- _TASK STATEMENT_
Report each line of the rows below that contains the string "width", matching case exactly.
**** RECORDS FOR THE TASK ****
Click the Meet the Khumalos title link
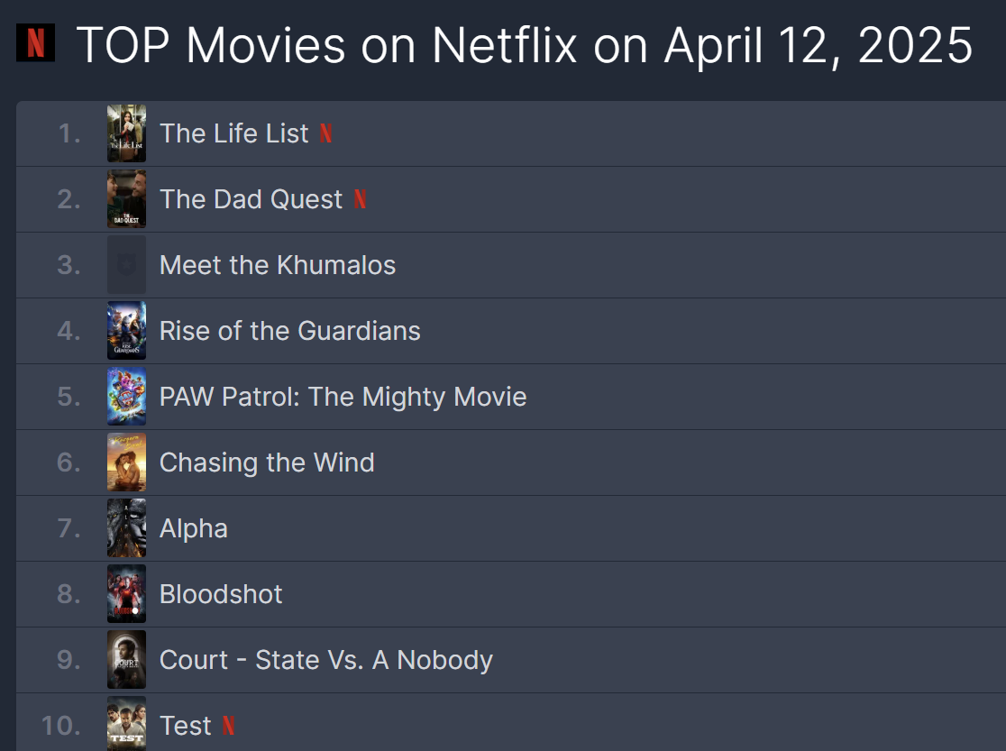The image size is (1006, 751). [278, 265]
****
**** RECORDS FOR THE TASK ****
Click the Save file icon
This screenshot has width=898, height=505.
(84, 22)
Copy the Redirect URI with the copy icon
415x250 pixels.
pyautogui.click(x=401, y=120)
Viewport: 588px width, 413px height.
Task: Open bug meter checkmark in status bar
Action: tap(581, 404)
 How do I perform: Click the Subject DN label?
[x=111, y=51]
****
- _THE OUTPUT_
This screenshot has width=898, height=505.
Viewport: 588px width, 413px height.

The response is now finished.